**Requirement:**
Since each line must match the original, copy out the records with no differences at all.

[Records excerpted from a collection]
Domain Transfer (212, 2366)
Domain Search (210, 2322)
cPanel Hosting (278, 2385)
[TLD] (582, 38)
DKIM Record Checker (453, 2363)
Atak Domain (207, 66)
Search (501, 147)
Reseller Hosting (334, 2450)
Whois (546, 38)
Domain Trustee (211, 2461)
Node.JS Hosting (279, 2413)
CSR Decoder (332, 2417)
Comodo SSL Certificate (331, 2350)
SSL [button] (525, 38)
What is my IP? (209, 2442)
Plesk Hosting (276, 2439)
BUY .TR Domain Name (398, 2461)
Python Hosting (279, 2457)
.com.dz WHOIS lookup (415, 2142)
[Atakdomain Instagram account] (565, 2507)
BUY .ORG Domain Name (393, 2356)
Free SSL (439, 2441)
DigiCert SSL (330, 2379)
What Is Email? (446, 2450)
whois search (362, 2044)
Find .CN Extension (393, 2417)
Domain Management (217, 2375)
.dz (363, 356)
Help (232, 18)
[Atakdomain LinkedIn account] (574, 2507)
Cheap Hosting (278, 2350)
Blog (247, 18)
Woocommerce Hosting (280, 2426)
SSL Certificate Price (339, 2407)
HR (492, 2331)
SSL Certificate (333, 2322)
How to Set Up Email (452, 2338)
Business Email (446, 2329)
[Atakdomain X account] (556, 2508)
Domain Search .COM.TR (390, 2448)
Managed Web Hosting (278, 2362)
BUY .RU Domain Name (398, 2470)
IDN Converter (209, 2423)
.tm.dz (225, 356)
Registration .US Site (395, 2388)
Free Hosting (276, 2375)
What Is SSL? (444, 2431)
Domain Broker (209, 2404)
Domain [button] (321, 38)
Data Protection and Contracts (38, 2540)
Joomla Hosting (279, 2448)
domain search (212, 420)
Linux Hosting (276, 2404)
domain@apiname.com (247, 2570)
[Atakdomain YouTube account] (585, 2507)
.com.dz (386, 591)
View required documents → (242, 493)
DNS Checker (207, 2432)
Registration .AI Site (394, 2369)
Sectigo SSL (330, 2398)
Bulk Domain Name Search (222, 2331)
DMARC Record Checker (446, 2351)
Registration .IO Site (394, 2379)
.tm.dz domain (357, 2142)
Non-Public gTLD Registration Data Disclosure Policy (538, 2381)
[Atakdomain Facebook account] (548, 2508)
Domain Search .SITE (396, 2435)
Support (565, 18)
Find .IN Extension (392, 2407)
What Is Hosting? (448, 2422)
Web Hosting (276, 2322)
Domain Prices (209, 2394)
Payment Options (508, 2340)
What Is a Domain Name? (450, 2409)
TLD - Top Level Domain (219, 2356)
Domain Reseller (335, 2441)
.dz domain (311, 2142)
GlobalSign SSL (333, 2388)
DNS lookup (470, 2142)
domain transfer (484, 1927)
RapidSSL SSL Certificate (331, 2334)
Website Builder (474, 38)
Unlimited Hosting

**Result below:**
Domain Transfer (212, 2366)
Domain Search (210, 2322)
cPanel Hosting (278, 2385)
[TLD] (582, 38)
DKIM Record Checker (453, 2363)
Atak Domain (207, 66)
Search (501, 147)
Reseller Hosting (334, 2450)
Whois (546, 38)
Domain Trustee (211, 2461)
Node.JS Hosting (279, 2413)
CSR Decoder (332, 2417)
Comodo SSL Certificate (331, 2350)
SSL [button] (525, 38)
What is my IP? (209, 2442)
Plesk Hosting (276, 2439)
BUY .TR Domain Name (398, 2461)
Python Hosting (279, 2457)
.com.dz WHOIS lookup (415, 2142)
[Atakdomain Instagram account] (565, 2507)
BUY .ORG Domain Name (393, 2356)
Free SSL (439, 2441)
DigiCert SSL (330, 2379)
What Is Email? (446, 2450)
whois search (362, 2044)
Find .CN Extension (393, 2417)
Domain Management (217, 2375)
.dz (363, 356)
Help (232, 18)
[Atakdomain LinkedIn account] (574, 2507)
Cheap Hosting (278, 2350)
Blog (247, 18)
Woocommerce Hosting (280, 2426)
SSL Certificate Price (339, 2407)
HR (492, 2331)
SSL Certificate (333, 2322)
How to Set Up Email (452, 2338)
Business Email (446, 2329)
[Atakdomain X account] (556, 2508)
Domain Search .COM.TR (390, 2448)
Managed Web Hosting (278, 2362)
BUY .RU Domain Name (398, 2470)
IDN Converter (209, 2423)
.tm.dz (225, 356)
Registration .US Site (395, 2388)
Free Hosting (276, 2375)
What Is SSL? (444, 2431)
Domain Broker (209, 2404)
Domain [button] (321, 38)
Data Protection and Contracts (38, 2540)
Joomla Hosting (279, 2448)
domain search (212, 420)
Linux Hosting (276, 2404)
domain@apiname.com (247, 2570)
[Atakdomain YouTube account] (585, 2507)
.com.dz (386, 591)
View required documents → (242, 493)
DNS Checker (207, 2432)
Registration .AI Site (394, 2369)
Sectigo SSL (330, 2398)
Bulk Domain Name Search (222, 2331)
DMARC Record Checker (446, 2351)
Registration .IO Site (394, 2379)
.tm.dz domain (357, 2142)
Non-Public gTLD Registration Data Disclosure Policy (538, 2381)
[Atakdomain Facebook account] (548, 2508)
Domain Search .SITE (396, 2435)
Support (565, 18)
Find .IN Extension (392, 2407)
What Is Hosting? (448, 2422)
Web Hosting (276, 2322)
Domain Prices (209, 2394)
Payment Options (508, 2340)
What Is a Domain Name? (450, 2409)
TLD - Top Level Domain (219, 2356)
Domain Reseller (335, 2441)
.dz domain (311, 2142)
GlobalSign SSL (333, 2388)
DNS lookup (470, 2142)
domain transfer (484, 1927)
RapidSSL SSL Certificate (331, 2334)
Website Builder (474, 38)
Unlimited Hosting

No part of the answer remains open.